Про искусство нельзя сказать, что оно выражает мысли, чувства или волнение; всего менее можно сказать, что искусство есть мышление в образах: тут совершили бы мы грех и относительно искусства, и относительно Канта; оно говорит нам всей нераздельной целостью душевных процессов, в которых открываем мы мысли, и чувства, и призыв к действию; отсюда заключают справедливо, что образы искусства выражают между прочим идеи практического разума; и далее (уже совершенно несправедливо), что в выражении идей и тенденций — смысл искусства; так подменяется неразрывная цельность переживания одной стороной переживания: образы искусства часто выражают идеи, но идеи чаще всеобщего и необходимого характера (социальные, религиозные, метафизические); условия времени среды (быт) образуют, правда, периферический смысл художественного образа, понятого как идея, но за ним просвечивает более широкий и глубокий смысл: без этого смысла среда, время и место не имеют значения: понимание образа как идеи, в свою очередь, неполно; здесь образ становится аллегорией, т. е. моделью к модели (ибо образ-символ — это модель переживания). Точно так же выводят из искусства нравственность, руководствуясь тем, что художественные образы будят и волю, призывая нас к высоким поступкам. Но когда заключают отсюда о том, что горные вершины творчества единообразны в форме, то впадают в оптический обман, слишком приближающий эти вершины к нашему зрению.

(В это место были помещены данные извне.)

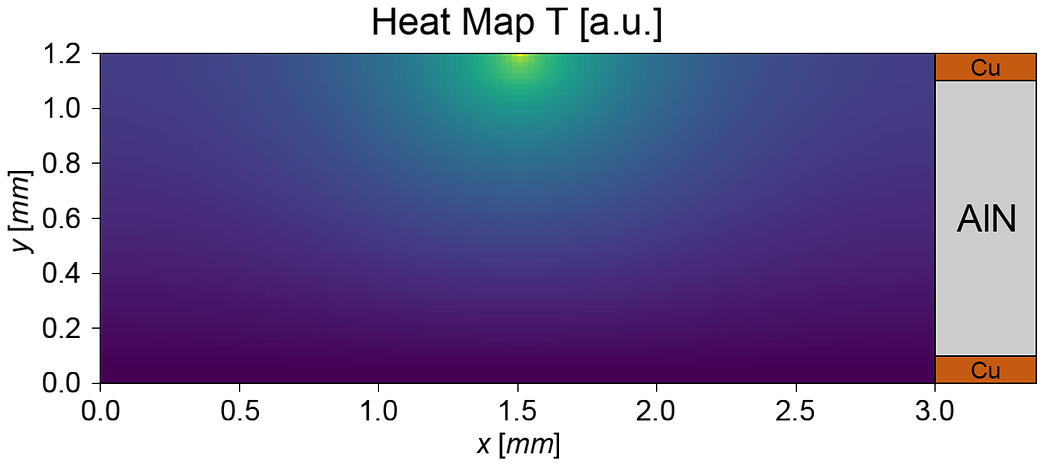Click the y-axis label left of plot
The image size is (1050, 467).
tap(20, 212)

Исчезает завлекающая нас дымка, опоясывающая вершины творчества: в ней — вся прелесть, все очарование искусства. Без нее — искусство становится слишком доступным: для чего тогда существует оно, а не свод моральных предписаний?

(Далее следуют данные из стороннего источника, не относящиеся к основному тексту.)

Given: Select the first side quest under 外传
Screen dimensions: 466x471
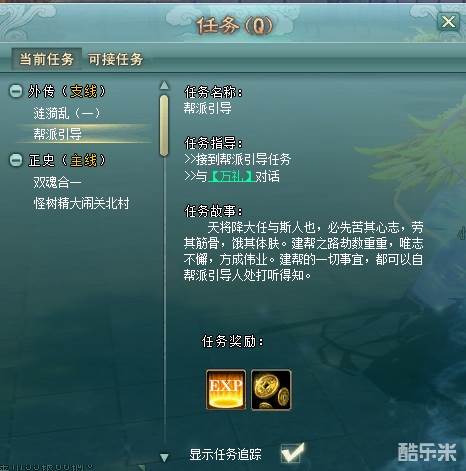Looking at the screenshot, I should (x=66, y=113).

А когда заключают, что назначение искусства — выражение наших эмоций, руководствуются тем, что искусство выражает и чувства; горные вершины творчества превращаются тогда в вершины… облачные, ежеминутно меняющие свои очертания, проплывающие мимо жизни, как обыденной, так и ценной. Так, приходим мы к полному Хаосу.
Нет!
Художественный образ уподобляется горе, склоны которой покрыты виноградником идей; здесь у склона выделывают вино новое — вино новой жизни; но не как вино даны здесь идеи: не прямо они получаются из образа; нужна работа претворения, понимания, угадывания со стороны лиц, воспринимающих искусство; и эта работа «post-factum»; дан образ: он или виноград, или бесплодная смоковница; только время решает, то он или другое. Вершины же горы покрыты облаками эмоции, из которых блещет молния и гремит гром; только в разрывах облак сверкают нам ледяные вершины долга, способные, однако, стать кратером, выбрасывающим к небу столп огня, — кратером, затопляющим виноградники идей, чтобы склоны нового долга поросли садом новых идей. Для оценки истинно глубокого художественного произведения нужно совершить работу: претворить виноград в вино (понять) и сквозь хаос чувств пройти к вершинам долга с риском упасть в пропасть. Вот чему уподобляется истинный образ искусства — образ-символ. Вулканическая сила образа громоздит перед нами все новые кручи ценностей, а контур горы — это нормы долга.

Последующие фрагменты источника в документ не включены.